Canadian Dollar Technical Analysis: Short-term trend giving mixed signals
USD/CAD is in a long-term uptrend on the weekly chart, which began after price rose following the 2021 lows. Since October 2022, the exchange rate has been in a sideways consolidation within the uptrend. Given the old saying that ‘the trend is your friend’, however, the probabilities overall an eventual continuation higher, favoring longs over shorts.-
The pair appears to have completed a large measured move price pattern that began forming at the March 2023 highs. This pattern resembles a 3-wave zig-zag, much like an ABC correction in which the first and third waves are of a similar length (labeled waves A and C on the chart below).
USD/CAD’s measured move looks like it has completed given waves A and C are of a similar length. This suggests price probably bottomed at the June 27 lows and is now at the start of a new cycle higher.
A confluence of support situated under the June lows in the upper 1.3000s, that is made up of several longer moving averages and a major trendline, provides a backstop to further losses. Only a decisive break below 1.3050 would indicate this thick band of weighty support has been definitively broken, bringing the uptrend into doubt.

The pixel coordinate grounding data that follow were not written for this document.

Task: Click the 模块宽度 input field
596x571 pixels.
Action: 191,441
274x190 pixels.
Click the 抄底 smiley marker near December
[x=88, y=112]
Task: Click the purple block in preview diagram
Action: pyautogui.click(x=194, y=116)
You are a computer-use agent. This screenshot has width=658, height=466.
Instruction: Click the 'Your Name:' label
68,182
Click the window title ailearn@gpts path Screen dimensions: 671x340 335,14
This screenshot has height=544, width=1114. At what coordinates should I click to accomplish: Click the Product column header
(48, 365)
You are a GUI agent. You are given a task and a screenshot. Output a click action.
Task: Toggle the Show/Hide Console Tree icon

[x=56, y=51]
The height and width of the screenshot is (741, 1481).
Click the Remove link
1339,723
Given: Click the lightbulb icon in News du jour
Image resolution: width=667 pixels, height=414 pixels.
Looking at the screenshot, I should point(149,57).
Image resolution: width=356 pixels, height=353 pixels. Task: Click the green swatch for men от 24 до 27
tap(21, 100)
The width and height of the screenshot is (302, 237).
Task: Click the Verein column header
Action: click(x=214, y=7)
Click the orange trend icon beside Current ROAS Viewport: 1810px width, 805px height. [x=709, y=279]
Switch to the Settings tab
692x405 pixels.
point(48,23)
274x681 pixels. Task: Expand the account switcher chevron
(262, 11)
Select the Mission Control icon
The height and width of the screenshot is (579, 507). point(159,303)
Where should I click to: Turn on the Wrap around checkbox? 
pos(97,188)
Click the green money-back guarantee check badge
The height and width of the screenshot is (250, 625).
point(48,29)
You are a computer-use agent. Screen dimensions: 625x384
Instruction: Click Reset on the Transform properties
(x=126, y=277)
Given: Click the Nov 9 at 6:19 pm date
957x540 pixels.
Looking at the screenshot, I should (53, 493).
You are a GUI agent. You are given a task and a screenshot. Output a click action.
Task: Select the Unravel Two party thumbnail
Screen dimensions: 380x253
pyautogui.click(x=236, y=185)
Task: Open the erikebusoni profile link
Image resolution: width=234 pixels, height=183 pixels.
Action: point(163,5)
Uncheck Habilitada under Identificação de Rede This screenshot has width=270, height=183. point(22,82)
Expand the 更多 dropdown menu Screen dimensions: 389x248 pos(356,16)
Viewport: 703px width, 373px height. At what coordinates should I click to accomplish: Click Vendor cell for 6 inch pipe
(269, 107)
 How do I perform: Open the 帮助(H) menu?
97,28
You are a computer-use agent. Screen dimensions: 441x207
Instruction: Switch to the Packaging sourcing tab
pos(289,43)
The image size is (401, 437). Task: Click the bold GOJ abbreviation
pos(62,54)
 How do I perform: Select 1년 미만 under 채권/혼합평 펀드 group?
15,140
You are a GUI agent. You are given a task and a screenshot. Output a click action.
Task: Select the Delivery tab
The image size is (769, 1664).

US Dollar vs Canadian Dollar: Weekly Chart
The daily chart below shows how price has now broken decisively above the 1.3270 key last lower high of the prior downmove, which is a bullish sign.
USD/CAD subsequently rose up to just shy of the 1.3400 crossroads where the 50-day Simple Moving Average (SMA) is located, last Thursday, before reversing lower last Friday.
The long green up day followed by the long red down day creates a two-bar reversal pattern which is a short-term bearish sign, however, this clashes with the other bullish indications, suggesting a balanced market.
US Dollar vs Canadian Dollar: Daily Chart
Price action this week has also been bearish with price breaching below 1.3200 temporarily overnight on Tuesday.
It will take a decisive break above the 50-day SMA, therefore, to keep the uptrend momentum going. Canadian Dollar bulls marginally have the upper hand with the odds slightly favoring a continuation higher.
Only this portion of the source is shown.